**PROBLEM**
Which lines of the data contain the string "pixels"? Copy every one of them.

**THE INPUT**
++++

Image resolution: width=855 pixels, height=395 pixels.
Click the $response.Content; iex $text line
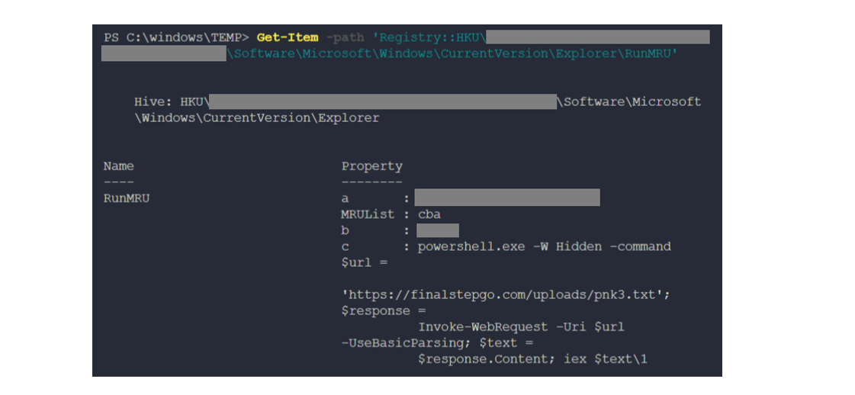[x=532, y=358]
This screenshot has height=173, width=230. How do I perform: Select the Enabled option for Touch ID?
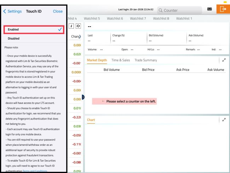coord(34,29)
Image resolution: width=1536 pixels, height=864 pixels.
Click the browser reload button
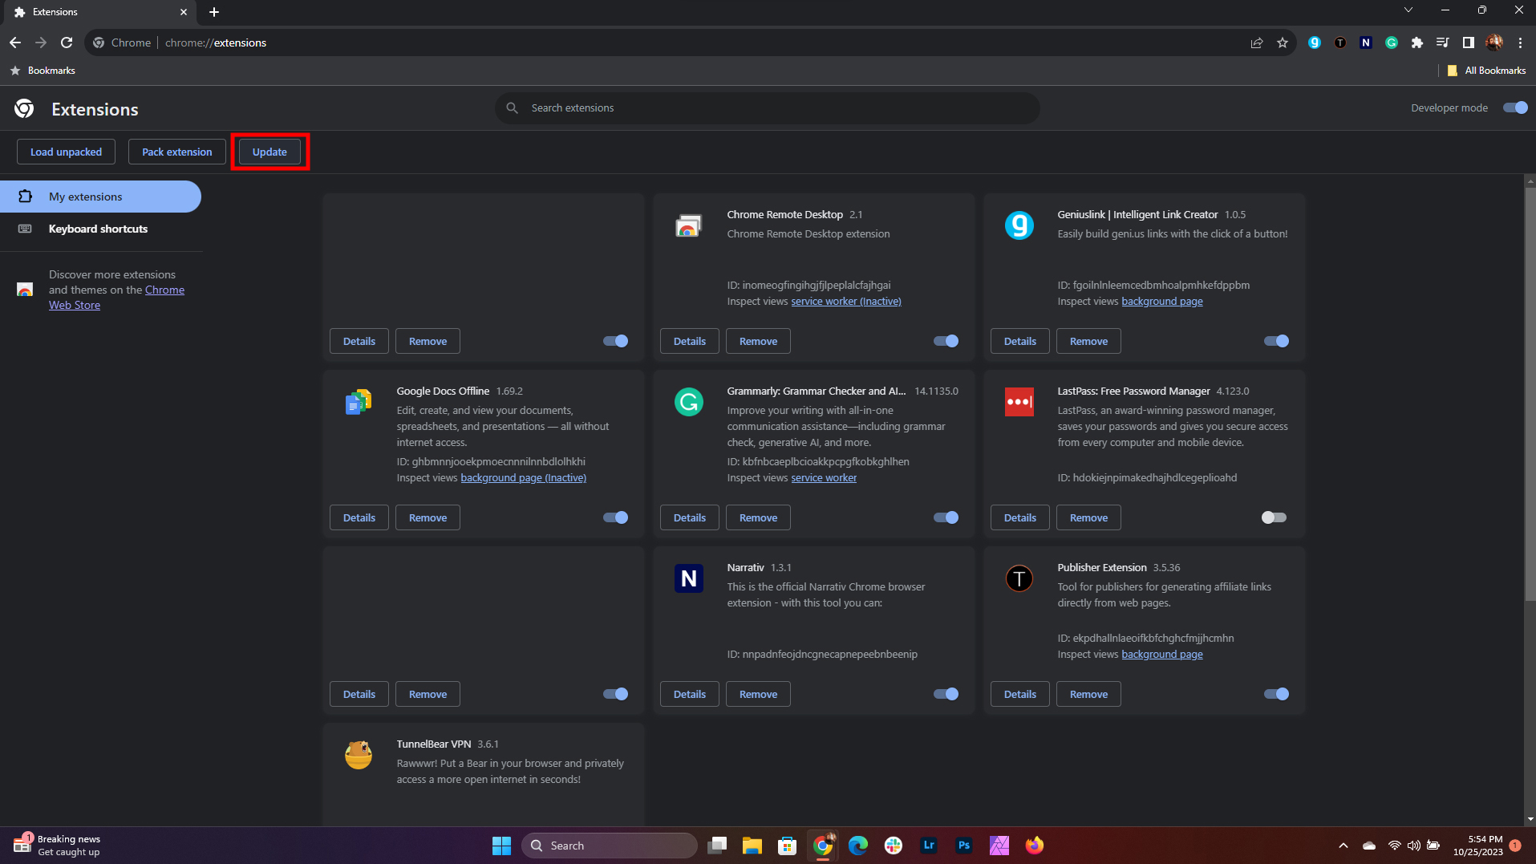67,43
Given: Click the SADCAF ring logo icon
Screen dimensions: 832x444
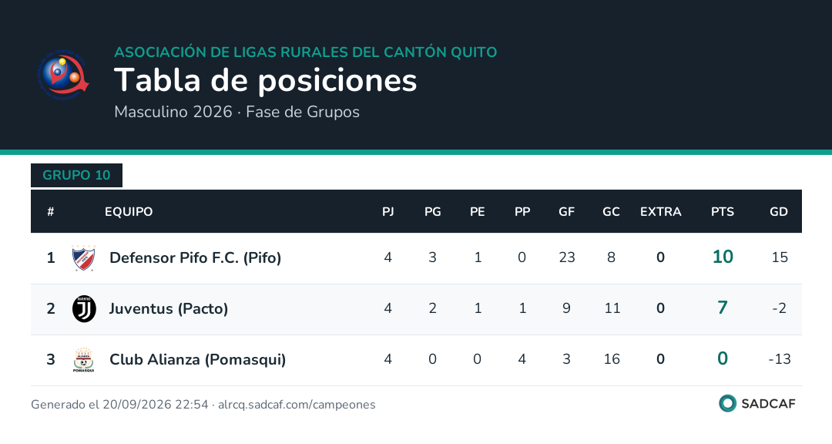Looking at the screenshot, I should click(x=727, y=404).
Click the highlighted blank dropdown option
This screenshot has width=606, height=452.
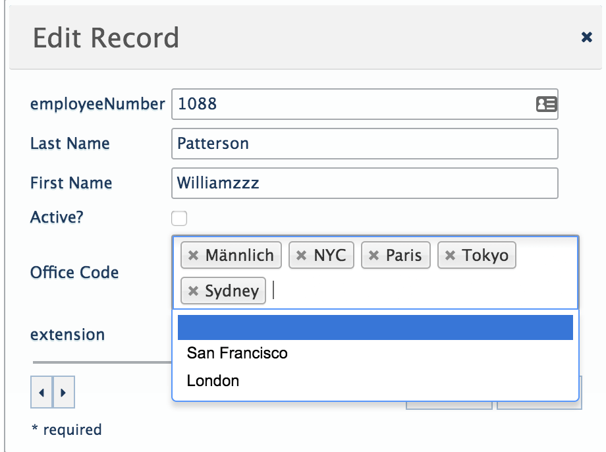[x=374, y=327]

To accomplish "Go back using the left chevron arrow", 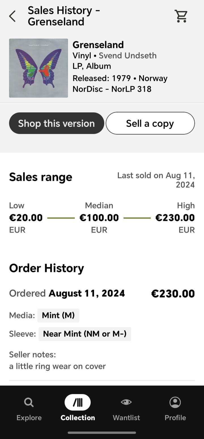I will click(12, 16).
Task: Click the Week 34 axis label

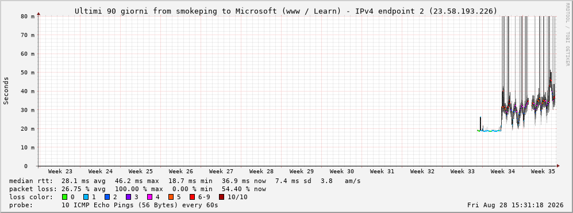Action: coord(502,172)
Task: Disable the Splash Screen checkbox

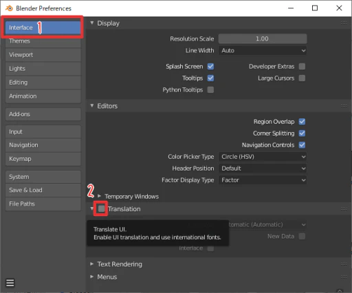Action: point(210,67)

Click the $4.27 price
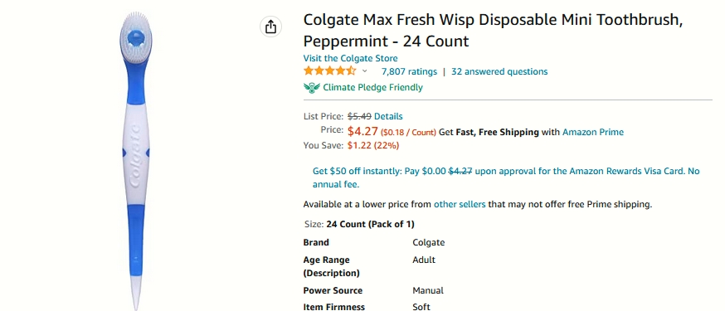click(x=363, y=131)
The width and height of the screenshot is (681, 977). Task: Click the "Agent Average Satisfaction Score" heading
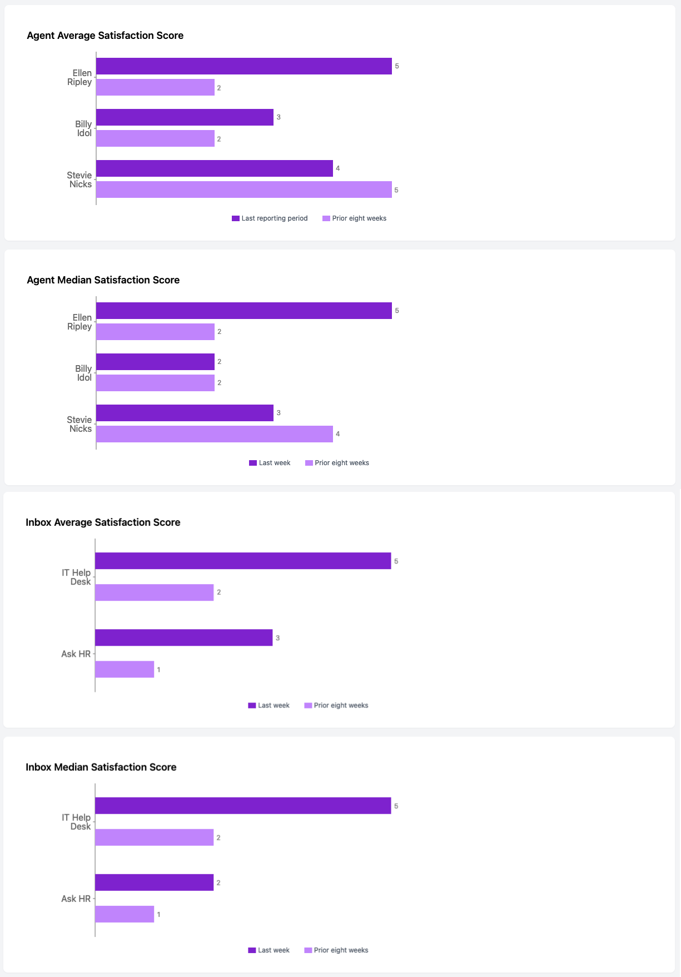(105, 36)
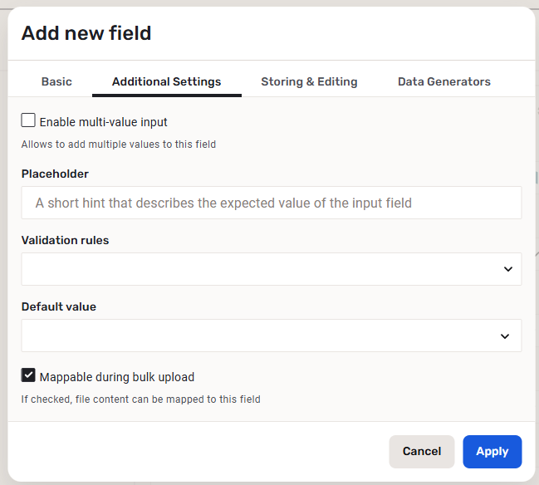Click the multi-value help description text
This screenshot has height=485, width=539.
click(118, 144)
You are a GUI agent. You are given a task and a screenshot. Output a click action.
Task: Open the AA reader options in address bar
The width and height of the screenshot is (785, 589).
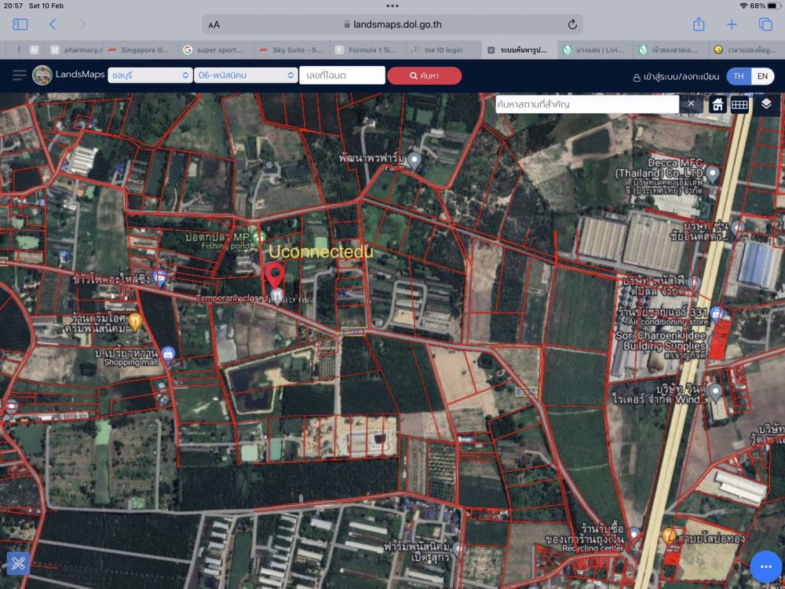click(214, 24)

++++

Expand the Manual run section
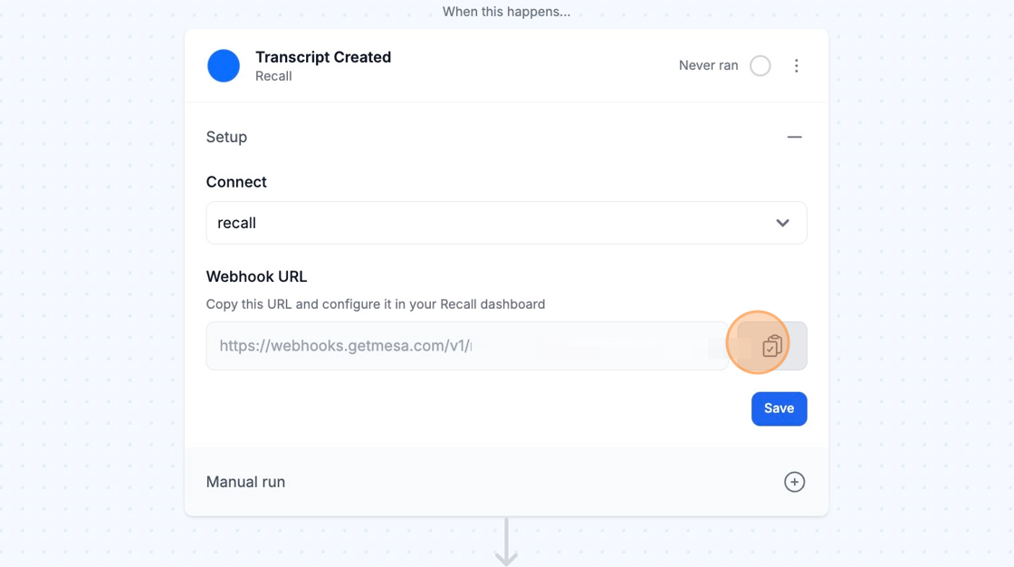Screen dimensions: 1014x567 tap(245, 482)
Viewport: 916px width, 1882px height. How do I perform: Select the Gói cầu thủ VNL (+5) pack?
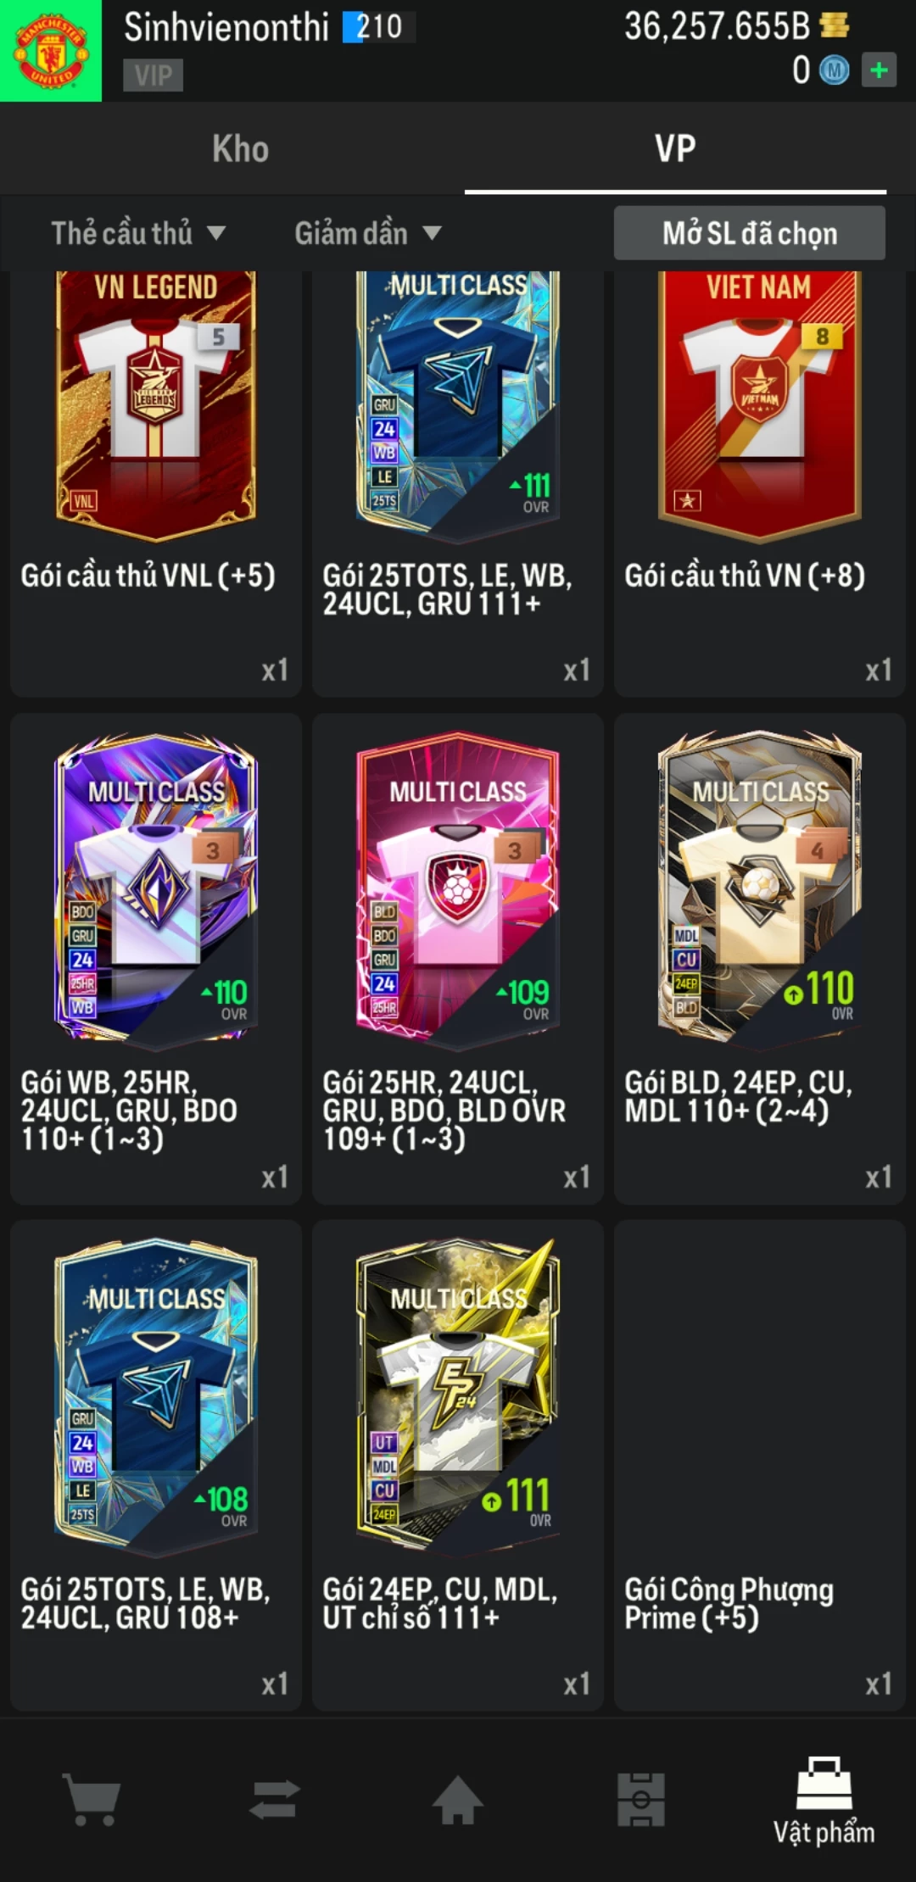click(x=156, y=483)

++++

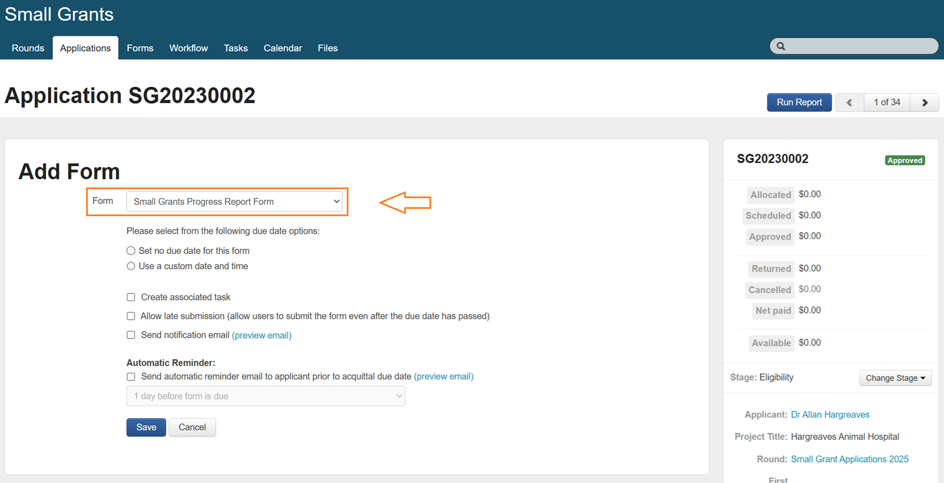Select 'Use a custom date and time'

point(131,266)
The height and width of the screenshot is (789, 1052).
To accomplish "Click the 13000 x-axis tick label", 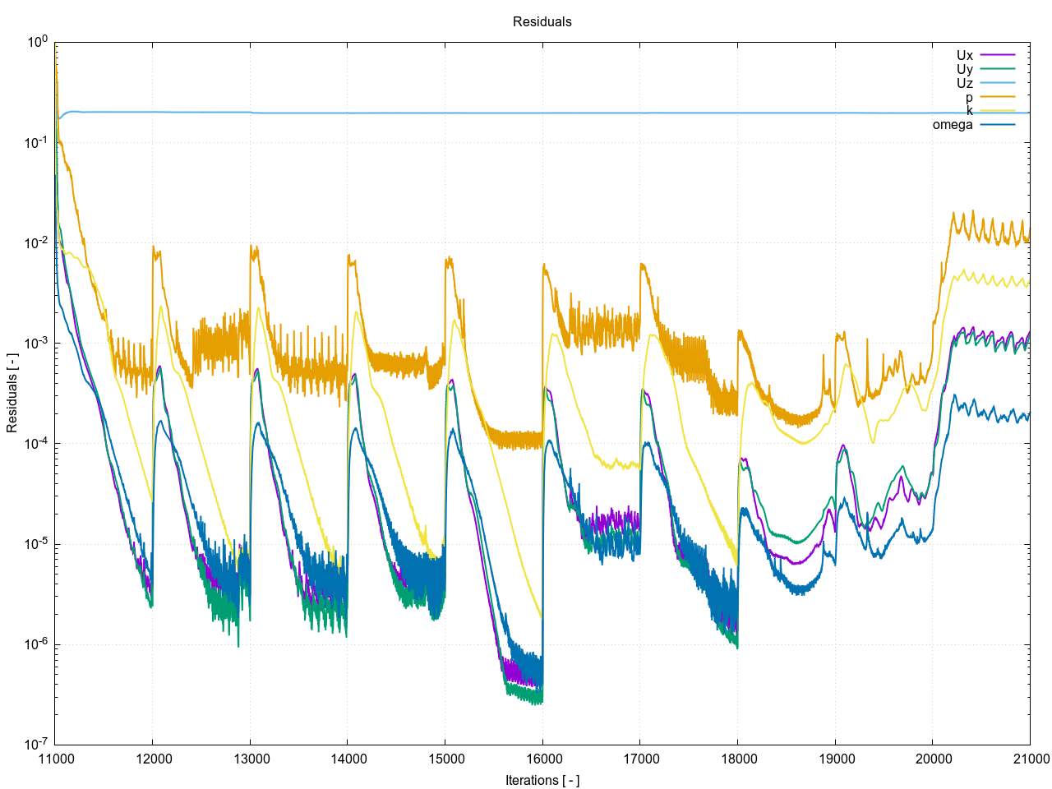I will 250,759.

++++

**TASK OUTPUT**
Image resolution: width=855 pixels, height=395 pixels.
Image resolution: width=1536 pixels, height=864 pixels.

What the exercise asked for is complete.